Luckily, that’s not a regular occurrence, but it does shine a light on the frame’s overall lower comfort level, one of the most common complaints associated with this line of racquets.
Last but not least, when it comes to returns, the Babolat Pure Aero performs well. Everything I love about the racquet when hitting groundstrokes translated well to this stroke, and it has plenty of maneuverability to get the racquet back quickly.
The additional margin of error on my returns from the racquet’s added spin potential is a nice bonus, especially when stepping into a lighter second serve for a more commanding start to a point.
Although I think the racquet’s stability when fielding returns is stable, there are some cases where a bigger serve can cause the racquet to get pushed around a bit. With that in mind, some players might benefit from adding a small amount of weight to the frame.
Summary & Takeaways
Overall, the Babolat Pure Aero is an excellent frame that delivers controllable power and helps players maximize their spin potential.
It’s specs, including a 100 square inch head size, 16 x 19 string pattern, and manageable strung weight of 11.2oz or 318g also make the racquet approachable for a wide range of players and skill levels.
Here’s a look at some of the racquet’s upsides and downsides.
|Pure Aero Models|
|Babolat Pure Aero|
|Babolat Pure Aero Plus|
|Babolat Pure Aero Team|
|Babolat Pure Aero Lite|
|Babolat Pure Aero Tour|
|Babolat Pure Aero VS|
*There’s a caveat here. Depending on the type of grip you use and your style of play, there are likely to be differing opinions.
I use a semi-western forehand grip and play with lots of topspin and find the combination delivers plenty of control, but that won’t be true for everyone.
If you like what the racquet has to offer, but you’re looking for a slightly more gentle string setup, then a polyester and multifilament hybrid is a nice combination – I’d recommend the poly in the mains for durability and to maintain that strings characteristics as a priority.
On the note of durability, you should expect to require regular restringing of the Babolat Pure Aero for two reasons.
First, the racquets design characteristics that enable more significant string movement will lead to increased sawing of the strings and, subsequently, more string breaks. I strung at 16 gauge, and wear comes quickly, so players may need to consider bumping up to a lower string guage if that becomes problematic.
Second, even if you don’t break your strings, if you’re playing with polyester, you’ll want to keep your strings fresh to avoid the harsher feel that can start to materialize in this frame with a dead set of polys.
If you prefer to hang out on the baseline and trade heavy groundstrokes, but still demand reliable performance from other areas of the court, then the Babolat Pure Aero is an excellent option.

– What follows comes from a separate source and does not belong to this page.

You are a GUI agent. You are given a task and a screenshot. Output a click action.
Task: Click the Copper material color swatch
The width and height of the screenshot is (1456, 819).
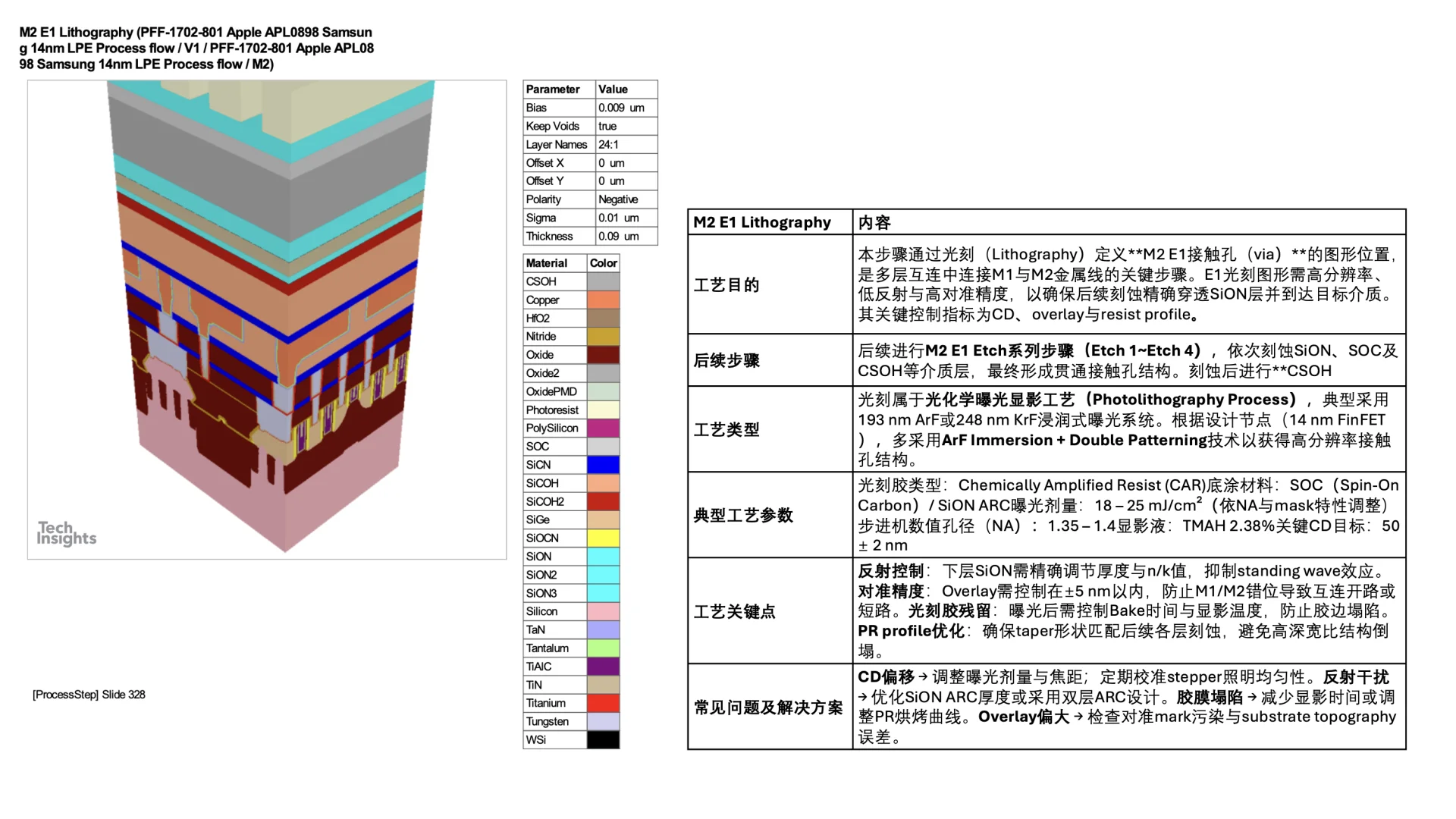pos(603,300)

However, if you don’t rely on heavy topspin or you’re an all-court player that spends as much time up as net as you do at the baseline, you may want to look elsewhere.
If you suffer from ongoing discomfort in your arm or have experienced tennis elbow in the past and that’s a concern, then I’d avoid this racquet. I haven’t experienced any issues, but it’s worth considering.
Hopefully, you found my review and playtest of the Babolat Pure Are to further your understanding of how the racquet performs and the type of player that would be an ideal fit.
Although I recognize it’s not always possible, I’d encourage players to demo the racquet and form their own opinions with my experience as a point of context for things to consider and keep in mind.